We hit Green River just as the sun set, our train stopping for no more than a breather before pushing off again into the night. Ahead, we would cross the rest of the desert under the stars, climbing the last, faraway range of the Rocky Mountains in the moonlight before descending into Salt Lake City around one in the morning.


Night owls in the Zephyr’s lounge car around midnight.

After sundown, I returned briefly to the vestibule of the car where I had witnessed the fire before. The magic window once again opened, and in the warm night air of the desert, I could see the distant lights of a power plant. They winked at me again and again as they passed behind ridge after mountain after canyon wall. Soon, the lights appeared just up the track, and swiftly flew past us into the night again.

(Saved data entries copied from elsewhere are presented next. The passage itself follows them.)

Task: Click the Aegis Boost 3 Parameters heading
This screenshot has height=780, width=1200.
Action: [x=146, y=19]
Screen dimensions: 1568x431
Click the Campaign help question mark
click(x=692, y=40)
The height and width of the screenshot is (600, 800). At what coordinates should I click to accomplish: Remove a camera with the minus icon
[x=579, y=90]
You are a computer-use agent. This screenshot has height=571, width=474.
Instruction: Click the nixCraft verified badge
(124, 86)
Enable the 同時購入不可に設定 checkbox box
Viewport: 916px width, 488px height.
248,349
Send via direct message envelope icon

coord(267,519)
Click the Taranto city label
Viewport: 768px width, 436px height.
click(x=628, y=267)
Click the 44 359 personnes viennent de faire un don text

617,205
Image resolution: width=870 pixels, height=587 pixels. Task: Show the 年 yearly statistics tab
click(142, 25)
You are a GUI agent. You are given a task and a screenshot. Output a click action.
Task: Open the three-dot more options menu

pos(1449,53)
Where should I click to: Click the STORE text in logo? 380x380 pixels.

I headed back to my seat, only to remember it had been given to part of a family before – sleeping bodies now occupied my whole row. I elected to become a nomad, and found myself a quiet corner of the car next door with a conveniently unoccupied row of seats. Across the aisle was a fellow traveler named Sam. I asked Sam if the seats were free, and in a Cockney accent, he replied “I dunno, I just sat down in this one!” Brilliant plan! I checked one more time above my seats for reservation slips, and, finding none, I settled off to sleep.

Julia tracked me down and roused me a few hours later, just short of 1.30AM. A few minutes later, I stepped off the Zephyr at my final destination, the promised land: Salt Lake City. The train squeaked to a stop and I disembarked under a star-filled sky.


Julia bids me farewell with one more dose of sass.